No.240 : The Baker (2007)



I bought the DVD of this film out of a charity shop years ago and fell asleep before I could complete my viewing. I then lent it to someone in the office who never gave it back (Emma, maybe?) and I gave it up as lost. It did however present itself on Amazon Prime, so I thought I’d give it a look hoping for a rediscovered classic. Frankly I shouldn’t have bothered, but at least it closes a chapter!

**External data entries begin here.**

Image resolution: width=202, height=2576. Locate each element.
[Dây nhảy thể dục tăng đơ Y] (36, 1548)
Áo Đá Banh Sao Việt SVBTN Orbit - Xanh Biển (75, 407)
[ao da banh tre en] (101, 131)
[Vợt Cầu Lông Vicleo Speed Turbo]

Damian Lewis stars as the titled character Milo ‘The Baker’ Shakespeare. He’s a hit man in the employ of Michael Gambon, but not a very good one as he’s questioning the nature of his business. Things come to a head in the first ten minutes when he offers the target the chance to run but is discovered by rival hit man Jamie Lannister, who completes the contract and tries to take down Milo.


Milo escapes to a safe house in a small Welsh village which also happens to be a disused bakery. The locals assume he’s going to start baking and Milo decides to oblige. He buries his guns but is observed by a local nut job who enjoys exploding sheep and conspiracy theories. An exploding sheep knocks Brodie out, but he’s rescued by love interest Rhiannon who is the local vet and pub waitress.


Axe starts to bake but is rubbish at it. Meanwhile his former career is discovered by the locals, all of whom have a target they’d liked rubbed out themselves. A misunderstanding leads a dead wife being credited to Major Winters who then gets lots of orders for ‘cakes’ which he thinks are for baked goods, but the locals think are for hits. Also added to the mix is Jamie who doesn’t like loose ends and is keen to close the contract.


Will Axe get the girl and settle down or have the choices he made in the past determined his future?


This was a strange film tonally. The IMDb description has it down as an ‘action /comedy’ but it does look like the comedy element was an afterthought with the dafter elements only emerging after half an hour. You could argue that it lures you in but it just seemed a bit disjointed to me, with none of the comedy scenes really working. You had the bloke out of ‘The Flying Pickets’ running around in his pants and a terrible exploding sheep special effect that they used twice, no doubt to justify the expense, but that was it really.


I like Lewis but comedy isn’t his strong suit and his ‘fish out of water’ act didn’t  resonate or amuse in the slightest. A young Jamie Lannister was very poor with some swordsmanship on display that would have embarrassed someone with a metal hand.


There were a few familiar faces in the supporting cast but I didn’t buy into their murderous intent and the conspiracy nut sidekick was just plain annoying. The film ran a predictable course with the big showdown as inevitable as it was unearned. Gambon showed up for the pay cheque and lacked the usual ambivalence that he normally deals out effortlessly.


Some of the scenes, such as the cast breaking character to sing ‘Volarie’, were misjudged and done so much better in films like ‘My Best Friend’s Wedding’. Overall it was all over the place and by the end I had no interest or investment in the wafer thin characters or in their faintly embarrassing escapades. The whole enterprise could have done with another hour in the script oven.